Print the data from the line with "This screenshot has" to the line with "pos(585,62)" exactly as they appear, leaving out the pictures.

___ Material provided

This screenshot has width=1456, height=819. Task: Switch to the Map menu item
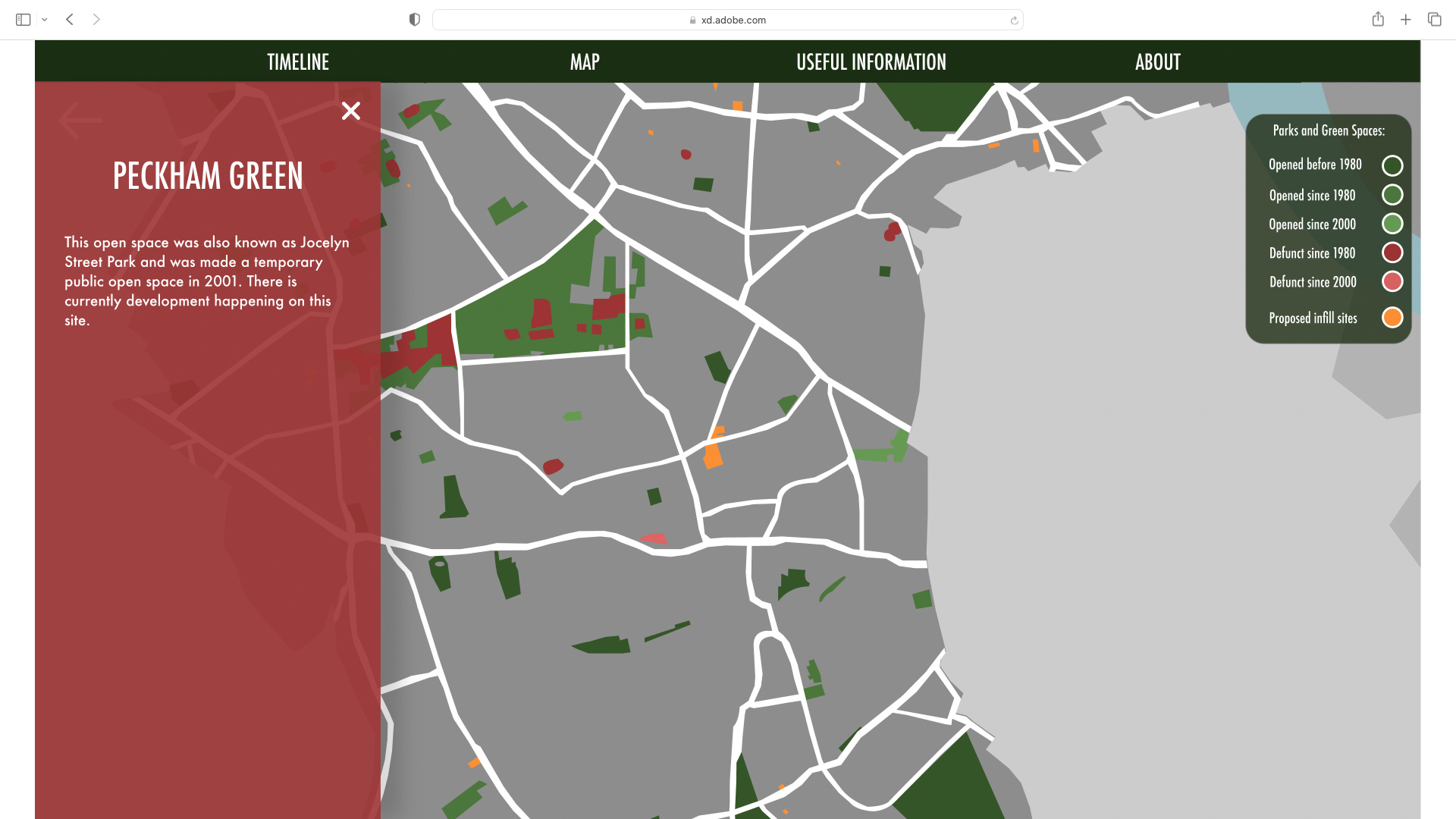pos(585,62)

______
___ Material provided

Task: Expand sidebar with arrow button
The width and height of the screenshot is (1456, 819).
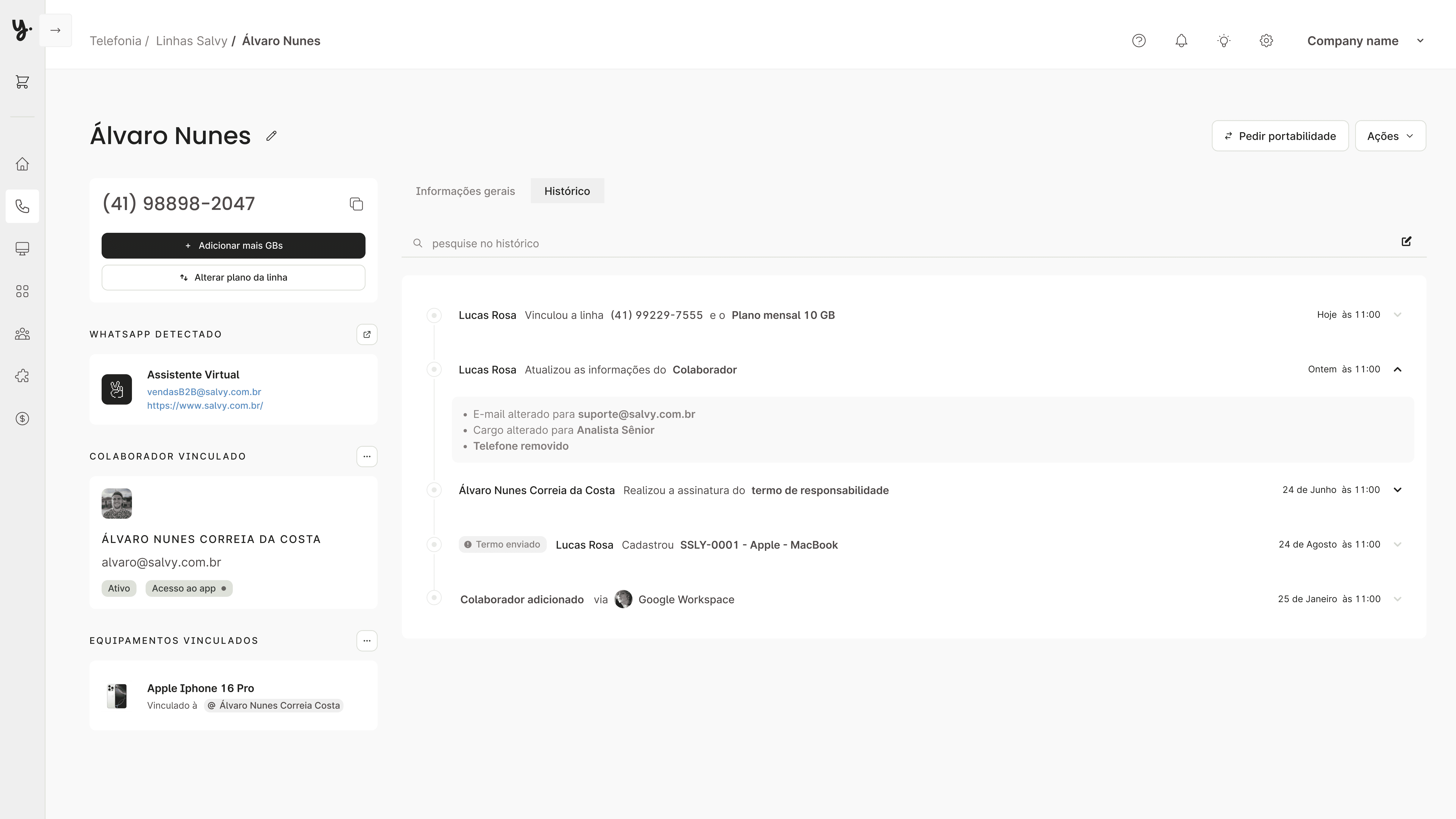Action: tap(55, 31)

______

The response –
This screenshot has width=1456, height=819. Task: Switch to the Map menu item
pos(585,62)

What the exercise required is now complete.